■ Task details ■
Rewrite the records from the first line up to and including the line with "point(789,57)", replacing "Focus" with "Select" and keeping everything else the same.

(Items from a data source)
- - - -
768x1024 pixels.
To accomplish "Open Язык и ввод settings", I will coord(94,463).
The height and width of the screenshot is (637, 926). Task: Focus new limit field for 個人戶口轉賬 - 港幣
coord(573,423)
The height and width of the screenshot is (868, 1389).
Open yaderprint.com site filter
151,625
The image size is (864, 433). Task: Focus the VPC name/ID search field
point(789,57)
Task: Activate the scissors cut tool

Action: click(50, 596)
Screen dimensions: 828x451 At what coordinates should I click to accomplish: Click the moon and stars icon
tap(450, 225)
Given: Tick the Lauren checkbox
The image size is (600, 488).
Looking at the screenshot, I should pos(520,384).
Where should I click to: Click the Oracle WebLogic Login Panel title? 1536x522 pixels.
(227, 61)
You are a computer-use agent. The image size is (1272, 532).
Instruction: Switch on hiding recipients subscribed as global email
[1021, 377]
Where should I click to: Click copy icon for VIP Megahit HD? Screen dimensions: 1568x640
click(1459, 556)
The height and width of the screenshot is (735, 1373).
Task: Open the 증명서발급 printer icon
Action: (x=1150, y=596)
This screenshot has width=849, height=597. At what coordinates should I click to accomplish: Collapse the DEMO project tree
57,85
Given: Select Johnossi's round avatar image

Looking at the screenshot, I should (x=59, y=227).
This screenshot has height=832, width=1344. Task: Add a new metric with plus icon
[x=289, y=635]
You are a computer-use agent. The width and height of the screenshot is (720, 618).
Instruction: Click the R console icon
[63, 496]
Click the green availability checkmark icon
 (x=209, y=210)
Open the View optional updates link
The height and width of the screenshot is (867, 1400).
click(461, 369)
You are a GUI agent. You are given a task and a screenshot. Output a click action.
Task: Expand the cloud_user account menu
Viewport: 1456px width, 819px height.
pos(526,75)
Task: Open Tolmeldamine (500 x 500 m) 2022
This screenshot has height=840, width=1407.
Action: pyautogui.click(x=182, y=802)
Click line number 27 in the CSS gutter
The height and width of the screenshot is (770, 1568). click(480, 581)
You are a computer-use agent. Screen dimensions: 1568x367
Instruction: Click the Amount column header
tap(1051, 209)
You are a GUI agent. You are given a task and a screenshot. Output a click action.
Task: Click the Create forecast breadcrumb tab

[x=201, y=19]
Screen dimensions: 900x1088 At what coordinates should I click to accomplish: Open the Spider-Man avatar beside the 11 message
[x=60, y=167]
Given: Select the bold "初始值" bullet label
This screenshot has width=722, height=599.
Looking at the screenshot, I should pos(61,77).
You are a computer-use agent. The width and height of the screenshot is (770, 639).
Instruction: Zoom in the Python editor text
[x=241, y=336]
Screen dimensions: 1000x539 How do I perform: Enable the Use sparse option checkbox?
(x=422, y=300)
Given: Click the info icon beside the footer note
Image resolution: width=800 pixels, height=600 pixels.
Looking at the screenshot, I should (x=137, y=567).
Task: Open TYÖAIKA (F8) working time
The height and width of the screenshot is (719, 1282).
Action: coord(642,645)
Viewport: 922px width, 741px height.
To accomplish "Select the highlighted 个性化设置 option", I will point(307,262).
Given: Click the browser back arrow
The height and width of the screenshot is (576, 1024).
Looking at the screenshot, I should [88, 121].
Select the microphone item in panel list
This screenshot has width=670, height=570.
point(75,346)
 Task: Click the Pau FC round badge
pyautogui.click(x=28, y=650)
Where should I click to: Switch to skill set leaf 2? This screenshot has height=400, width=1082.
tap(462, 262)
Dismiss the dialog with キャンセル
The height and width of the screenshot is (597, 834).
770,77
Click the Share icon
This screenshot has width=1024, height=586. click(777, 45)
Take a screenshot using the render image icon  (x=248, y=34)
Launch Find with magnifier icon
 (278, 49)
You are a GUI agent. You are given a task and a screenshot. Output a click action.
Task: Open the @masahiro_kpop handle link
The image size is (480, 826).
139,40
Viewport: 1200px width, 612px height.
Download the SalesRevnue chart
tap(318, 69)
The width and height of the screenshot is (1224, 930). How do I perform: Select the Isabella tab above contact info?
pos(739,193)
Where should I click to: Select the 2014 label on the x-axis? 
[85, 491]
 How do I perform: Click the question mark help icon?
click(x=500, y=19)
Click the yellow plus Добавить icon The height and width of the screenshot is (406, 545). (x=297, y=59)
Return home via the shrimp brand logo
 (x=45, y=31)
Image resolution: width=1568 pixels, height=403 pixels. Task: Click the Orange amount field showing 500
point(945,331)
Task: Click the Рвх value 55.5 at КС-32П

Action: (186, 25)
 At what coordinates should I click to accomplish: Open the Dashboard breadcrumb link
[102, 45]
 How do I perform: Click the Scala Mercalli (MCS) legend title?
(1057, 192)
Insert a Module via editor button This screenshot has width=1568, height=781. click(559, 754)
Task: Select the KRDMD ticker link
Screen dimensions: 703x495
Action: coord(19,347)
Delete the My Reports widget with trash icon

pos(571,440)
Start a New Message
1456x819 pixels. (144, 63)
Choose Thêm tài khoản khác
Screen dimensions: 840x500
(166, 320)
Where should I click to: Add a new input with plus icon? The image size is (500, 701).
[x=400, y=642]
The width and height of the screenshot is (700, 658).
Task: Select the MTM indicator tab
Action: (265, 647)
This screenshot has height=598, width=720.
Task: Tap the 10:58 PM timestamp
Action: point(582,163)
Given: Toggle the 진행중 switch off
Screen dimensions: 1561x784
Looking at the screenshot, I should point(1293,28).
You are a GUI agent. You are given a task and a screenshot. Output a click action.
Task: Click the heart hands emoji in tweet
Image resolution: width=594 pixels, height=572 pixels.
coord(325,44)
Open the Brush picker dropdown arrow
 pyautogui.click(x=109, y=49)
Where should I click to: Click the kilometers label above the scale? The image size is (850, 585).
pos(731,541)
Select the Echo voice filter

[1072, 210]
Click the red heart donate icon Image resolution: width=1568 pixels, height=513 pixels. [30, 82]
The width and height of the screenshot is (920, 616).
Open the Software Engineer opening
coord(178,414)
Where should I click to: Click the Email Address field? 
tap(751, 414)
- - - -
■ The solution ■
768x1024 pixels.
To accomplish "Open Язык и ввод settings", I will coord(94,463).
The height and width of the screenshot is (637, 926). Task: Select new limit field for 個人戶口轉賬 - 港幣
coord(573,423)
The height and width of the screenshot is (868, 1389).
Open yaderprint.com site filter
151,625
The image size is (864, 433). Task: Select the VPC name/ID search field
point(789,57)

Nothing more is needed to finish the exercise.